Reprogramação do Carnaval

Na entrevista à RFI, Roberto DaMatta explica que pra os brasileiros, o carnaval representa ainda a liberdade de, ao menos durante quatro dias, se livrar do que chama de "máquina de hierarquizações" de um país muito elitista. Ele faz referência ao passado escravagista do Brasil para explicar o comportamento de muitas pessoas que desrespeitam as regras de convivência e de restrições impostas por autoridades públicas, mesmo neste período de pandemia.

"Quando um grupo de jovens se reúne para ir à praia contra essa norma de não brincar o carnaval por causa das restrições sanitárias, eles estão dizendo que são superiores. Ser superior em uma sociedade que durante cinco séculos teve escravos, que se desenvolveu com a escravidão negra, [e na qual] só quem obedecia antigamente eram esses ‘inferiores’. E o inferior do inferior era o escravo. E os senhores eram os superiores. A equação é óbvia. Quem faz as leis não as obedecem", argumenta. "É fundamental para entendermos porque nós somos chamados de indisciplinados, que não conseguimos seguir regras", acrescenta.

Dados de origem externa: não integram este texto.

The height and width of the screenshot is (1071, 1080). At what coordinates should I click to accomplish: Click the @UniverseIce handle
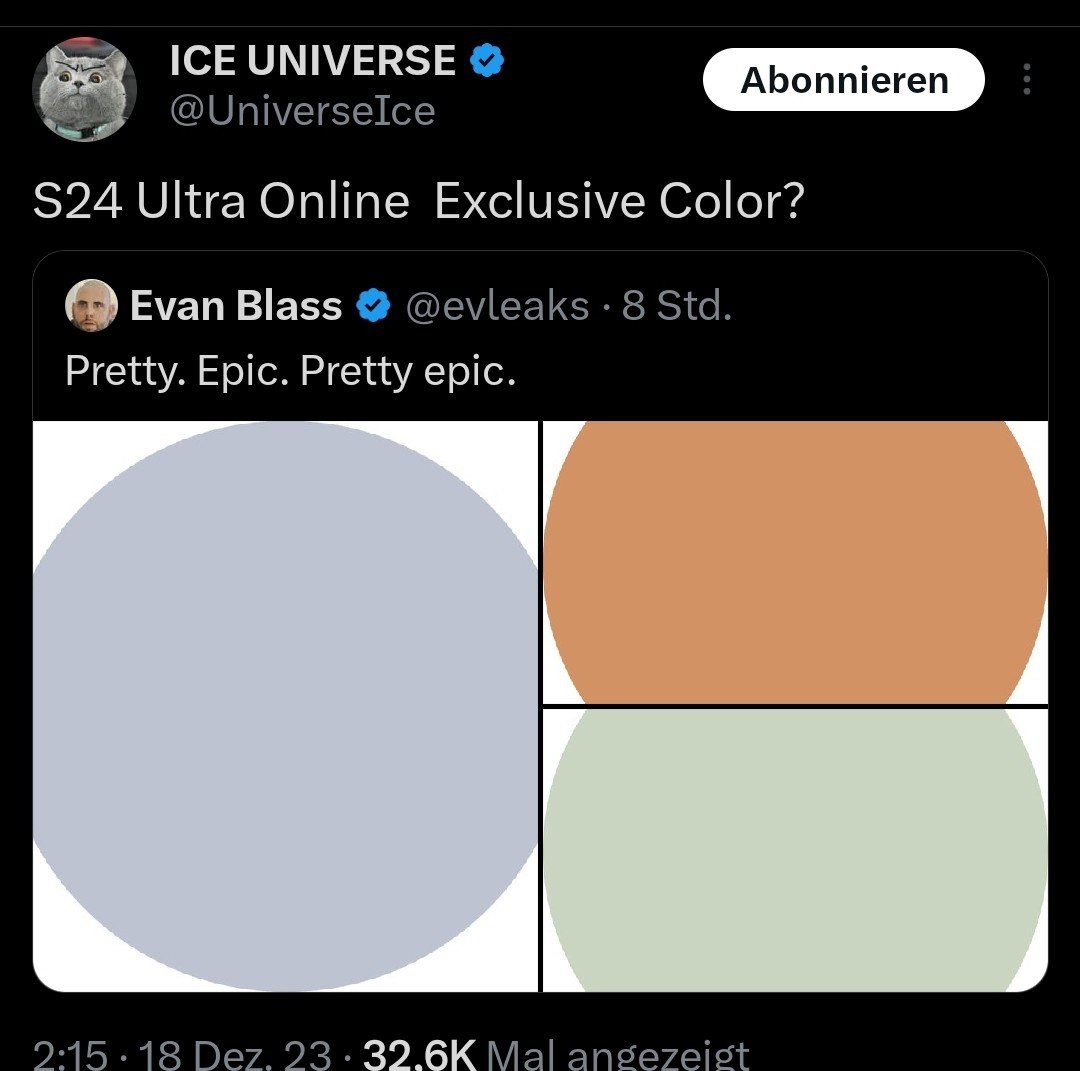(x=302, y=111)
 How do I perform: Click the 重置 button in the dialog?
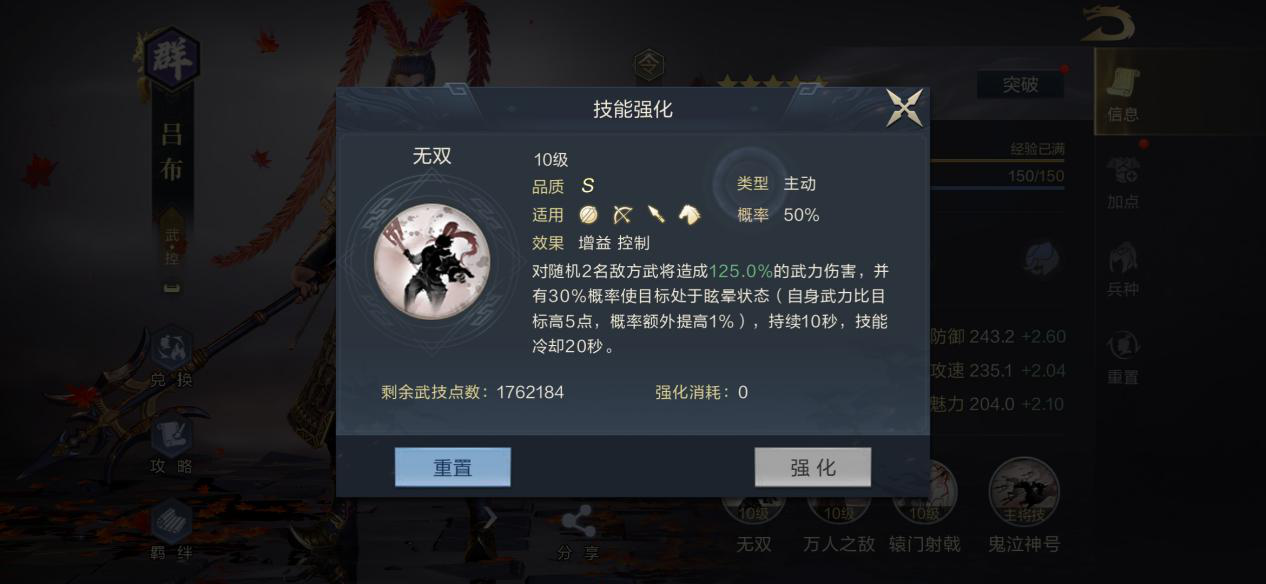pyautogui.click(x=453, y=467)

Apesar do cancelamento do Carnaval na data inicialmente prevista no calendário, muitas associações, clubes, prefeituras e governos não descartam a possibilidade de reprogramar a festa em outras datas, quando a situação sanitária permitir a aglomeração de pessoas.

"É muito complicado reorganizar esse Carnaval em outra data porque é um feriado. O teu trabalho, a data de um exame, vai ser suspenso porque o Carnaval mudou de data e você vai abandonar tudo? E na véspera do teu exame, vai tomar um porre carnavalesco ? Nada é impossível. Eu sei que as coisas mudam, mas dá trabalho. Essa transferência pode acontecer talvez em um final de semana, de sexta-feira a domingo. Talvez isso aconteça. Mas estou fazendo uma previsão e como todas as previsões, tem os seus percalços", finaliza.